ÖÄK zu Valsartan-Rückruf: Arzneimittel wieder in der EU produzieren

Ärztekammer an Patienten: Medikamente nicht ohne Rücksprache mit dem Arzt absetzen

Angesichts besorgniserregender Ergebnisse des Zentrallabors der Deutschen Apotheker bei der Analyse verunreinigter Valsartan-Präparate fordert die Österreichische Ärztekammer (ÖÄK) nun Maßnahmen zur Rückverlagerung der Produktion von Arzneimittelwirkstoffen in die EU. Nur mit hohen Qualitätsstandards und den entsprechenden Kontrollmöglichkeiten sei die Versorgung der Bevölkerung mit sicheren Arzneimitteln zu gewährleisten. Schließlich gebe es nicht bei jedem Wirkstoff ausreichend Alternativen wie bei Valsartan.

Valsartan-Präparate in der Apotheke prüfen lassen

„Die derzeit laufende Rückrufaktion von verunreinigten Valsartan-haltigen Medikamenten aus China beschäftigt Ärzte, Patienten und Apotheker in Österreich und ganz Europa“, erklärt der Leiter des Referats für Medikamentenangelegenheiten der ÖÄK, Karl Forstner. Schließlich handle es sich bei Valsartanen um einen breit eingesetzten Wirkstoff zur Behandlung von Herzinsuffizienz und Bluthochdruck.

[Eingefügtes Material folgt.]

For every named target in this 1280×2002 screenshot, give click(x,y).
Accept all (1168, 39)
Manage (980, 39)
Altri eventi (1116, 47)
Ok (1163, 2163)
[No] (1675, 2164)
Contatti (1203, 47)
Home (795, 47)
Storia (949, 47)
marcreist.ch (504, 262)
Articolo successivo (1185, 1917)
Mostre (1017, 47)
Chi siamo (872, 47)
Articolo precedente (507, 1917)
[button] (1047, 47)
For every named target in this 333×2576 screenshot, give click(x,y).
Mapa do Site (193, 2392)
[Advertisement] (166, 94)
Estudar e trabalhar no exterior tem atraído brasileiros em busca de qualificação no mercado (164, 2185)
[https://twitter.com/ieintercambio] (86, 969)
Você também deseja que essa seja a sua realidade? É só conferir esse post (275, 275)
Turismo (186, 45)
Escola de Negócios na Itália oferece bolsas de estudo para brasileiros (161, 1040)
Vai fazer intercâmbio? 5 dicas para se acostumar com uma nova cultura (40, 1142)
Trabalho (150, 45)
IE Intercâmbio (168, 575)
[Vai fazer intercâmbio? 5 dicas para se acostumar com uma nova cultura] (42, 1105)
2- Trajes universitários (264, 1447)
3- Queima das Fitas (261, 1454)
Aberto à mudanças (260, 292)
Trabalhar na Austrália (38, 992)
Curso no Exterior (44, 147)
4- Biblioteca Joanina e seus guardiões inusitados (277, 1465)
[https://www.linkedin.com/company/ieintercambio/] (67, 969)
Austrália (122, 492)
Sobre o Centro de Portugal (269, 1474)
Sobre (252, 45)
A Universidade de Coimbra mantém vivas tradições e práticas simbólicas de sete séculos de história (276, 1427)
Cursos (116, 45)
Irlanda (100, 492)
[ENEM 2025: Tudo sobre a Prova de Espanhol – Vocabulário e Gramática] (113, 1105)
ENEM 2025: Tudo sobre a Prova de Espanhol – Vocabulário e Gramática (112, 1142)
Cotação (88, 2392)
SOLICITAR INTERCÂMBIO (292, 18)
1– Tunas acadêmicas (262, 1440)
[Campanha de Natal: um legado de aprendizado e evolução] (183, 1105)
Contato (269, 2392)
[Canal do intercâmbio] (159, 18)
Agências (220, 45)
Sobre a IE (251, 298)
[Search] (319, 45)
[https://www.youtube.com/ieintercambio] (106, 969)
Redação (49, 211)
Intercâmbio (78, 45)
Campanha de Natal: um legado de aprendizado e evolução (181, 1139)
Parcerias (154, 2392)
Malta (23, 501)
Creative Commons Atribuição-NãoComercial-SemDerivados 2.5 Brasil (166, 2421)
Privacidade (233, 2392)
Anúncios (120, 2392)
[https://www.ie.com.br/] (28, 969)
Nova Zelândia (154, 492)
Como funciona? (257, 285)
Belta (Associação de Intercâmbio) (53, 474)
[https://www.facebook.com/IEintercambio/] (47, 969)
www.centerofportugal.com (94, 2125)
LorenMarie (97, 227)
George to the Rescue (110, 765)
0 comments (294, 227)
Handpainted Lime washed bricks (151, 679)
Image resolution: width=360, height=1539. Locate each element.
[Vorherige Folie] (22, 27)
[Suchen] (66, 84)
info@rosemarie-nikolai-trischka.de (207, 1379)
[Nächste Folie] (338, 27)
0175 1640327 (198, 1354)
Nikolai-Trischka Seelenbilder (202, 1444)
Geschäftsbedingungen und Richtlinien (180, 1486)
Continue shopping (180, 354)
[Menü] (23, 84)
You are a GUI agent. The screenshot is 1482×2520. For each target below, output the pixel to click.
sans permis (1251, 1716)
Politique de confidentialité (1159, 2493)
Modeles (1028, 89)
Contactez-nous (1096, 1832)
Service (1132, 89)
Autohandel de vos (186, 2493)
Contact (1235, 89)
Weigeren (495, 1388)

Bisher hätten nur zwei Hersteller in Österreich deklariert, dass ihre Produkte frei von Verunreinigungen durch N-Nitrosodimethylamin (NDMA) sind. Diese einwandfreien Medikamente seien jedoch in vielen Apotheken bereits ausverkauft. Daher müssten Patienten auf andere Wirkstoffe umgestellt werden. Das bedeute einen enormen zeitlichen Mehraufwand für die betreuenden Ärzte, vor allem aber große Verunsicherung bei den Patienten. „Es ist zu befürchten, dass manche Patienten ,sicherheitshalber‘ auch die vom Arzt verschriebenen unbedenklichen Medikamente nicht regelmäßig oder gar nicht einnehmen, was gerade bei Herzpatienten äußerst gefährlich werden kann“, so Forstner.

Für Ärzte ist es nicht möglich, anhand der Medikamentenpackung festzustellen, ob ein Medikament von der Rückrufaktion betroffen ist. Die Österreichische Ärztekammer ersucht daher Patienten, die Valsartan-haltige Arzneimittel zuhause haben, diese in ihrer zuständigen Apotheke prüfen zu lassen.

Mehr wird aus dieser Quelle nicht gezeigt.